Vers 16 heures, à Avignon. Nomis, le magicien, a mouillé la chemise. © Aurélie Delmas/Vert

Toute la journée, entre leurs représentations, les artistes en costume arpentent les ruelles pour attirer les spectateur·ices dans les salles. Maquillage, nez de clown, perruque et chemisier à manche longues : Anahid promeut son spectacle solo, La Confuirence. «Avignon, c’est très sympa, commence-t-elle, mais c’est horrible aussi. C’est dur physiquement, on se compare beaucoup. C’est le système capitaliste appliqué au spectacle vivant, avec de grandes compagnies qui paient très cher pour avoir leur théâtre. Moi, j’ai économisé toute l’année et je serai en déficit même si je remplis ma salle.» Pour elle, l’écologie est une problématique distincte des enjeux de l’événement : «Le jour où il faudra arrêter de faire Avignon, le problème le plus grave ne sera certainement pas que les comédiens ne peuvent plus jouer.»

En nage à la fin de son spectacle de rue devant la mairie, Simon Lucas – alias Nomis – est également fataliste : «La chaleur fait partie du jeu, on ne peut pas y faire grand-chose. J’ai beau être magicien, claquer des doigts ne sert à rien ! Le plus pénible est que nous ne sommes pas toujours très bien accueillis. Parfois, la police nous demande de partir, alors que nous sommes là pour rendre l’art accessible.» Malgré tout, le comédien en chemise trempée refuse de se plaindre : «Je préfère être ici qu’à l’usine.»

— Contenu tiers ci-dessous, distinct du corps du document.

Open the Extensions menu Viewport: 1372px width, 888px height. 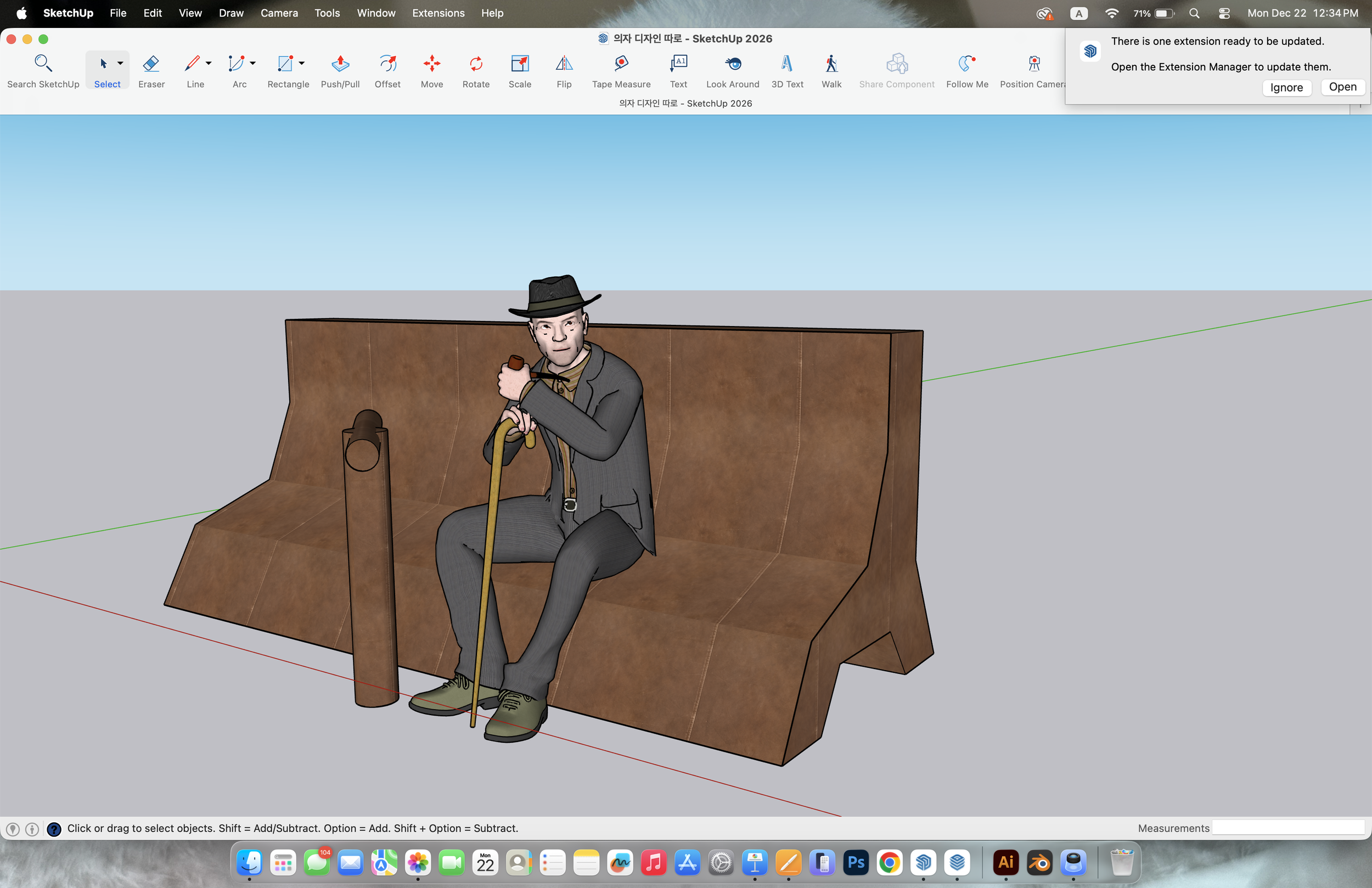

Des techniciens obligés de travailler la nuit

Ghislain Gauthier, secrétaire général de la CGT-spectacle, est venu devant le palais des Papes pour la mobilisation animée par Planète Boum Boum, le chanteur HK et plusieurs syndicats, afin de défendre les budgets de la culture. Il rappelle que des discussions sur les enjeux climatiques viennent d’être engagées avec le gouvernement ; et il estime que les conditions de travail des professionnel·les du spectacle doivent être revues pour les adapter aux fortes chaleurs. «Sur toute la moitié sud du pays, les techniciens s’adaptent en travaillant de plus en plus la nuit. À Avignon, ils sont parfois dans des cours où la température au sol frôle les 50 degrés ! Et comme les personnels sont parfois très précaires, il est compliqué de faire jouer le droit de retrait [qui peut être exercé par les salarié·es en cas de fortes chaleurs, NDLR]», illustre le syndicaliste avignonnais. Certaines équipes techniques du OFF ont dû arrêter de travailler pendant la vague de chaleur de début juillet.

Les animaux non-humains souffrent aussi de la chaleur. © Aurélie Delmas/Vert

Les épisodes de fortes chaleurs devraient continuer de s’aggraver en basse vallée du Rhône. En 2050, l’«augmentation très rapide des températures» placera Avignon parmi les 35% des villes où elles grimperont le plus en France hexagonale, estimait en 2021 l’Agence France-Presse, à partir de données de Météo-France. Le nombre de jours «anormalement chauds» passera, selon la même source, de 27 au début du siècle à 52, voire 90, en 2050, selon les scénarios envisagés. Et les nuits caniculaires seront au moins deux fois plus nombreuses, d’après le scénario intermédiaire.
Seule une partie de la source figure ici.